Task directions:
Find the line that contains "This screenshot has width=689, height=545." in the records below, then repeat exactly that line and each one after it, leaving pictures out.

Exercise data:
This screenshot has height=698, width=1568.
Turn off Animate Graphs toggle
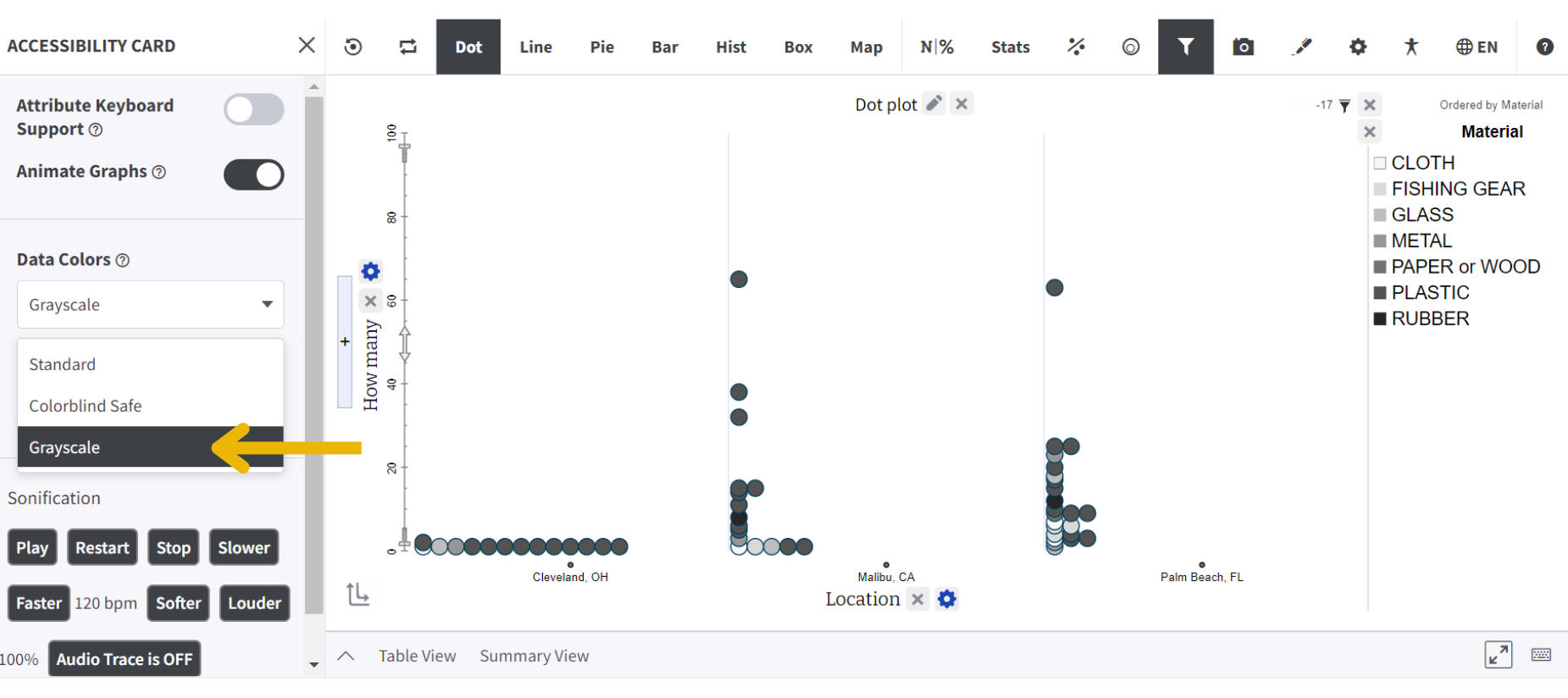click(x=253, y=174)
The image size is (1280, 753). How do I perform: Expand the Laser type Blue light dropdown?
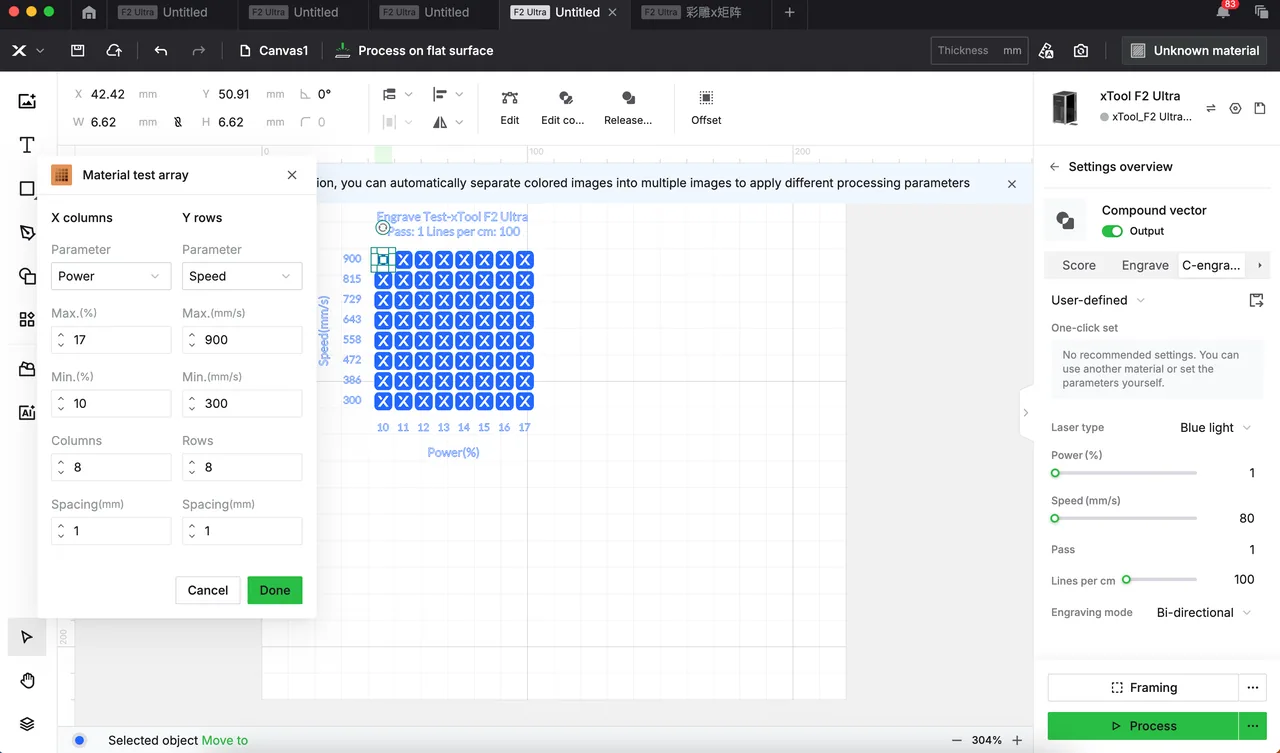pyautogui.click(x=1215, y=427)
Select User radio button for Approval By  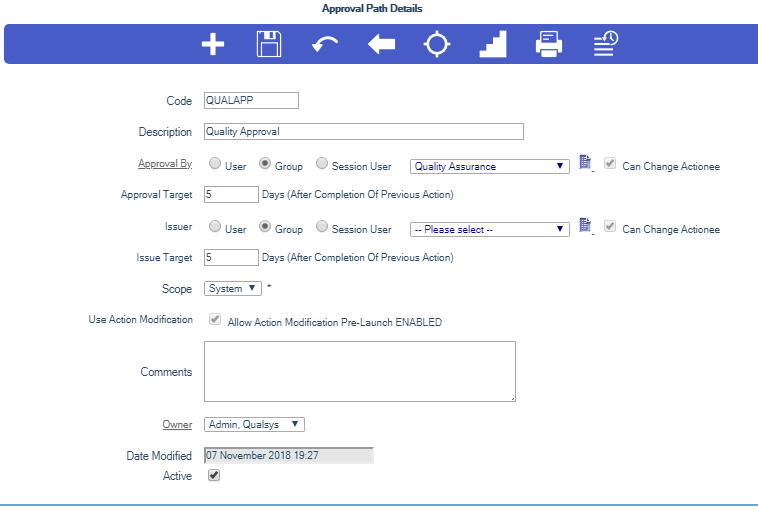point(215,165)
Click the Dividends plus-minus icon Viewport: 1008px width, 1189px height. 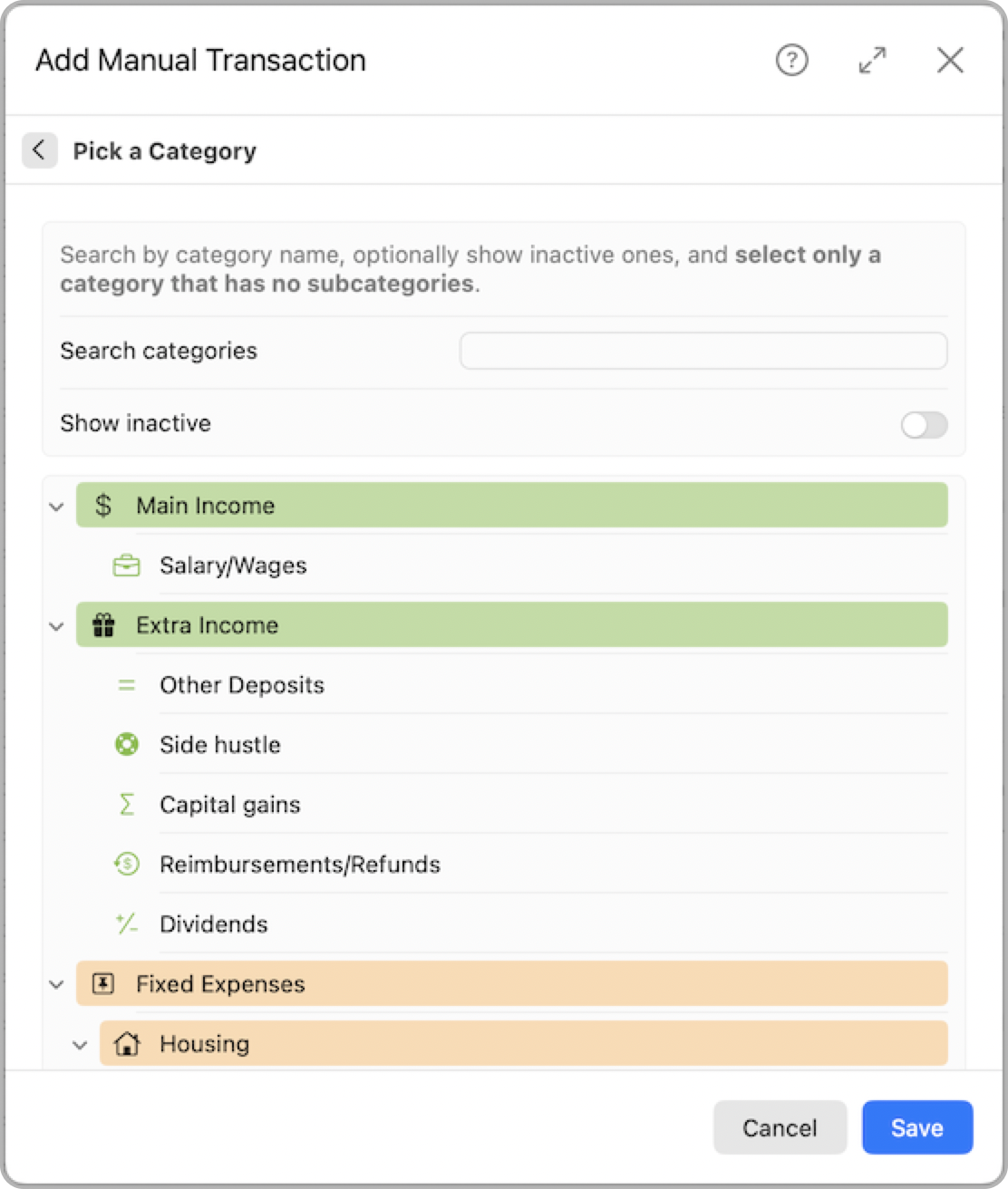(x=126, y=924)
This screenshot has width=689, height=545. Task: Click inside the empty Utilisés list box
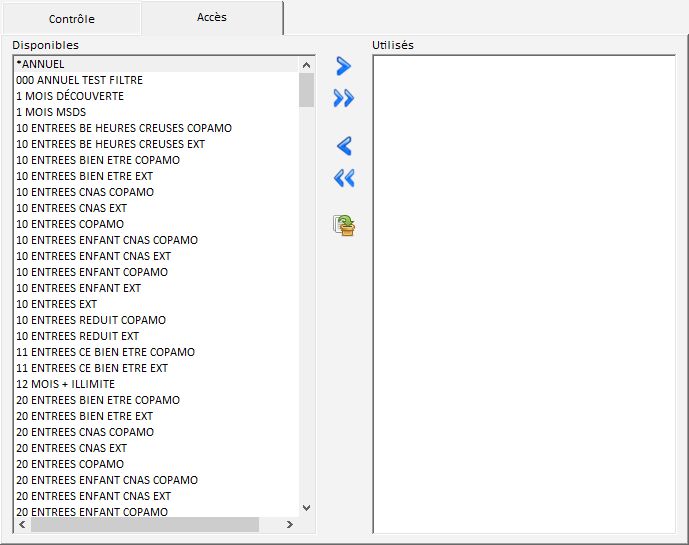coord(523,290)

Output of the exercise:
This screenshot has width=689, height=545. Task: Click inside the empty Utilisés list box
coord(523,290)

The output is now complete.